“Pa-ick.”
He met Eliza’s eye. “She’s getting closer.”
Lydia repositioned herself so she leaned a little against Patrick’s leg while she played with her doll and handkerchief.
He looked at Eliza. “Tell me about your day.”
“Joseph received another telegram from the stage company.” She released a tight breath. “They rejected our proposal to move the inn ten miles south so it could be a first-day stopping point.”
“Ten miles?” Patrick whistled low. “That’s a good pace away from town.”
“The stage company says it’s too far to go the first day, but too soon to stop on the second. But if we build even farther away from Hope Springs as they suggest, the mercantile and Dr. Jones would have to withdraw from the project.”
“Did Joseph have any ideas for how to proceed?”
She shook her head. “I don’t know what to do,” she whispered. “The inn is feeling more and more impossible.”
He brushed his hand over Lydia’s hair as naturally as if he’d been doing it all her life. The O’Connor women had said he’d always had a way with children, a statement that was proving comfortingly true.
“I wish I had some grand solution,” he said.
“I do feel a little better just having talked to you about it. And knowing you’ll be trying to think of an answer helps me feel less alone.”
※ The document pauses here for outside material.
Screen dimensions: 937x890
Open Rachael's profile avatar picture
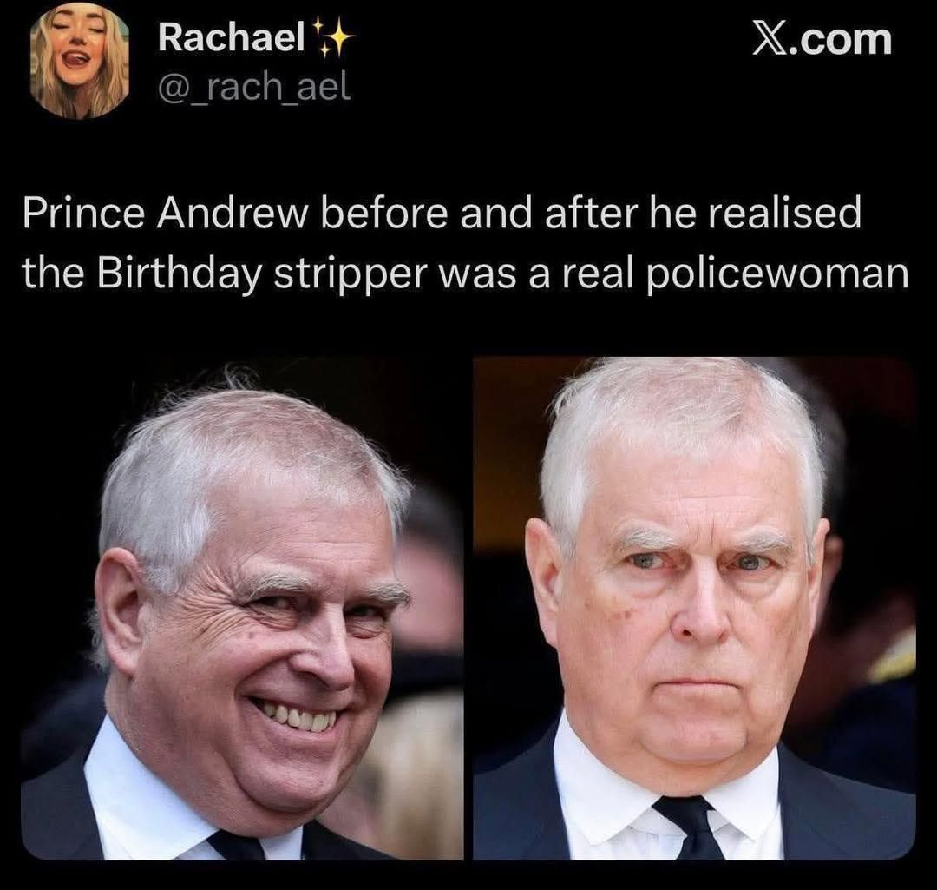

Was he blushing under those whiskers? She liked that, even being as grumpy and stand-offish as he could be, he was still tenderhearted enough to color up at a compliment.
Lydia looked up at him, her little face pulled in worry that faded to a smile of relief when she saw that he was still there.
“If you aren’t careful,” she said, “Lydia will grow so attached to you that you’ll be forced to fill this house with dolls and handkerchiefs.”
He smiled at that. Heavens, she enjoyed seeing his rare smiles. “That wouldn’t be such a terrible thing.”
“Do your nieces and nephews cuddle up to you as readily as Lydia does?”
He shook his head. “I don’t see much of them. Even when I have dinners with the family, most of them keep their distance.”
“Most of the children?” she asked.
“Most everyone.” Sadness touched the words.
Eliza turned to face him more directly. “Have you told them any bit of what you told me a couple of weeks ago?”
She could see the answer in the stiffening of his posture and the tightening of his lips.
“I’d thought things were a bit better between you and your family. I thought perhaps you’d opened up a bit.”
He accepted the handkerchief doll Lydia offered him. “Even if I’d told them any of what I shared with you, it wouldn’t be enough. There’s just too much between us. Too much I can’t tell them.”
She scooted closer, sitting almost as near to him as her daughter was. “Then tellmea tiny bit of it, just enough to lift some of the weight from your heart.”
He eyed her. She felt certain she saw the tiniest bit of his walls weakening.
“I’ll tell you something about me,” Eliza said, “and then you can tell me something about you. Give and take.”
“I don’t know.”
“Contrary to what you probably believe about me, I don’t share confidences easily. It would be a far fairer exchange than you likely realize.”
Lydia laid her head on his leg, still playing with her doll, but more slowly and droopily. He continued stroking her hair in a soothing rhythm. “I can choose which things I reveal?”